Thursday, 31 October 2019

Epigrams at Cyzicus

Book 3 of the Anthology is a weird one, as the early books so often are (Christodorus of Thebes, anyone?). It's short -- a mere nineteen epigrams -- and contains genuinely inscriptional epigrams from a single, lost location:


At Cyzicus, inside the Temple of Apollonis, mother of Attalus and Eumenes: epigrams which were inscribed on the tablets set into the columns. These tablets contained narrative scenes, carved in low relief, as is set out below.

Cues within the book tell us when we are turning a corner within this temple and invite reconstruction, though the fragmentary state of some of the poems does not inspire confidence in any such scheme. After all, the temple is lost. And "tablets set into the columns" already sounds peculiar.

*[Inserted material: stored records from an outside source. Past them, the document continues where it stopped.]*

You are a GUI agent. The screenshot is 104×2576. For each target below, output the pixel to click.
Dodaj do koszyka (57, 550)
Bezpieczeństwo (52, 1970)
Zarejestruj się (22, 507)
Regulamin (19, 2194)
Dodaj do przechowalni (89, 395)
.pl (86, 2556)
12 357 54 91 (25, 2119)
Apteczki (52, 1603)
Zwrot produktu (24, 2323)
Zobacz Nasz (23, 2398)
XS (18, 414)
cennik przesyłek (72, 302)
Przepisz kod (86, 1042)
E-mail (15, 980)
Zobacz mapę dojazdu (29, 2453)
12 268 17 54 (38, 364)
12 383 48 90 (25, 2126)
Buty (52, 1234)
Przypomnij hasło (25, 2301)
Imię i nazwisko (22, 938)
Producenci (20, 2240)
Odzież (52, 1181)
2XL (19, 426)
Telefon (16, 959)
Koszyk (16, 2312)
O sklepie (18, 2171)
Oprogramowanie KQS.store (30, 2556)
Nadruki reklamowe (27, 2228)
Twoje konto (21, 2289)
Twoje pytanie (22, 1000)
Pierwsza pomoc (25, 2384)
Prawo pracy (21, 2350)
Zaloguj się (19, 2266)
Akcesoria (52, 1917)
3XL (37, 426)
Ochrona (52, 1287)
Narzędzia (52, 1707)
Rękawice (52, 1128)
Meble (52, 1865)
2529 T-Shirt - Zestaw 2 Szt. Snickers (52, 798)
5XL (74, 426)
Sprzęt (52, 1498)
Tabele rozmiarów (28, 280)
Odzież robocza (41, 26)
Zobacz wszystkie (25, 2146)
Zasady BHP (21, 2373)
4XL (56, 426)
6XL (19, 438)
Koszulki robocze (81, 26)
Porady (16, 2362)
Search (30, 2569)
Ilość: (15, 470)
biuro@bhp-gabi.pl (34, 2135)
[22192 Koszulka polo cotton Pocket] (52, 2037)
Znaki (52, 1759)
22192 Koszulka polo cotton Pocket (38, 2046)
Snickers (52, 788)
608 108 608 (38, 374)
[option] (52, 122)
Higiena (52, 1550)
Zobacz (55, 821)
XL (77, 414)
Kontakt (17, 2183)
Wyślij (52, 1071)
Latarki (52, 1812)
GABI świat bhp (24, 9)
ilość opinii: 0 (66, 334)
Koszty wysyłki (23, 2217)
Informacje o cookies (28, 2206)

Attalus and Eumenes would have wanted to be remembered as dutiful sons, and the narrative scenes preponderantly depicted tales of filial piety. Here for instance is the epigram for the eighteenth column, showing the tale of Cleobis and Biton. Each of the epigrams comes with its own caption, which presumably is editorial intervention (a chopped-up guide's spiel?) rather than transcription of anything found in the temple itself:


On the eighteenth are Cleobis and Biton. Their mother was the priestess of Hera at Argos; they put their own necks beneath the yoke (because the team of oxen was too slow) and so enabled her to perform the sacred rites. According to the story, she was so pleased by this that she prayed to the goddess that her sons should meet with whatever was finest among mortals; and after she had made this prayer, the boys died that same night.

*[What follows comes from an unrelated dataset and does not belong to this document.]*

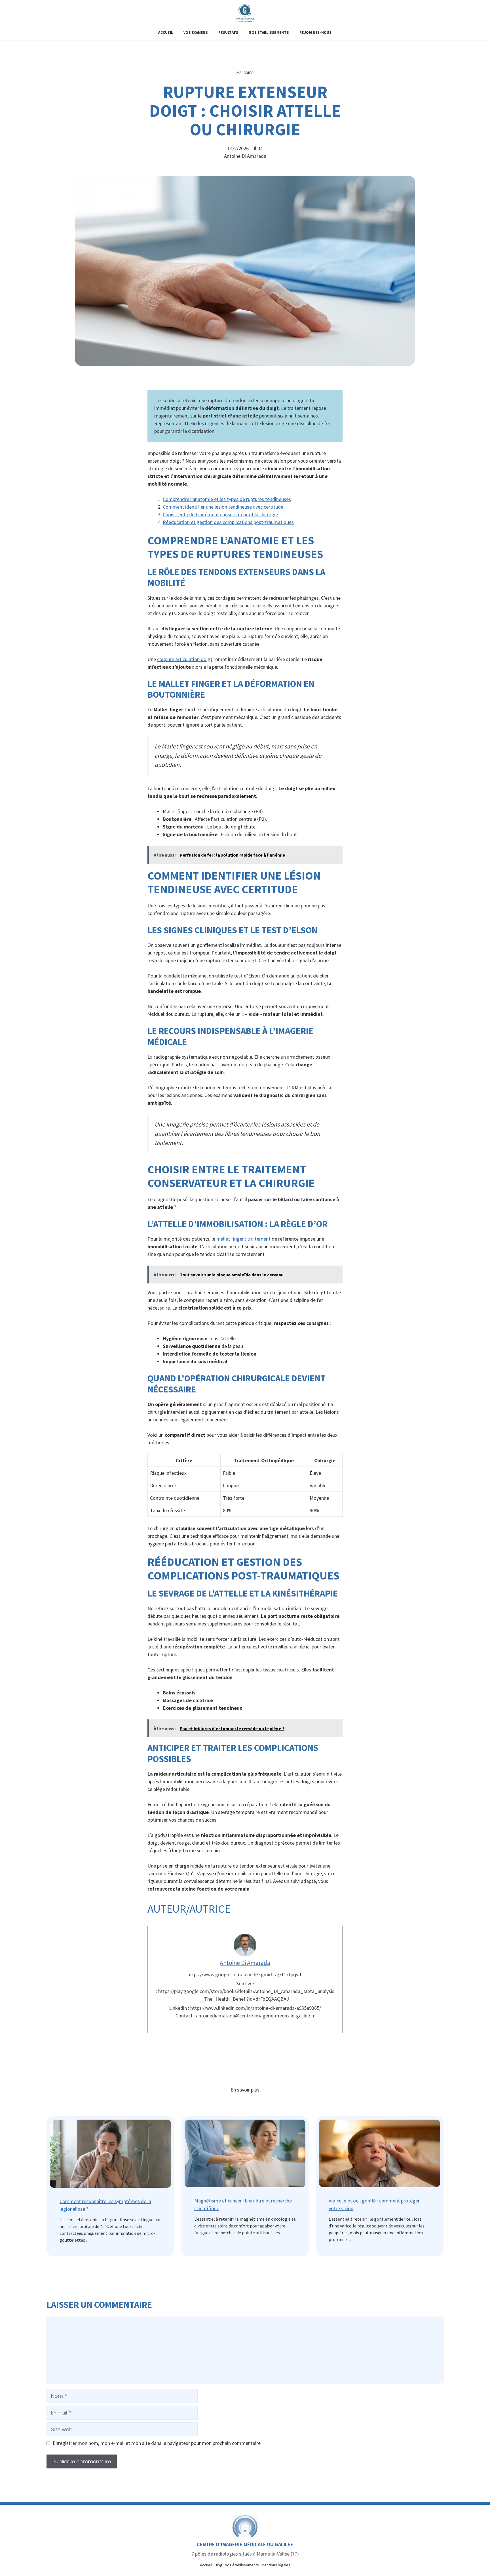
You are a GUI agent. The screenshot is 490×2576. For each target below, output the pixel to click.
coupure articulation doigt (184, 659)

This story of Cydippe and her sons,
And of their holy reverence, is not false;
Its truth is ample. For their toil was sweet,
And in due season for their manly youth:
For holy love of mother, they performed
A famous labour. In the world below
May you rejoice, men famed for piety,
And may your tale alone endure all time.

Some of the legends are described in offbeat and otherwise unattested variants. As I said, it's a weird one, and I suggest it would repay serious study one day.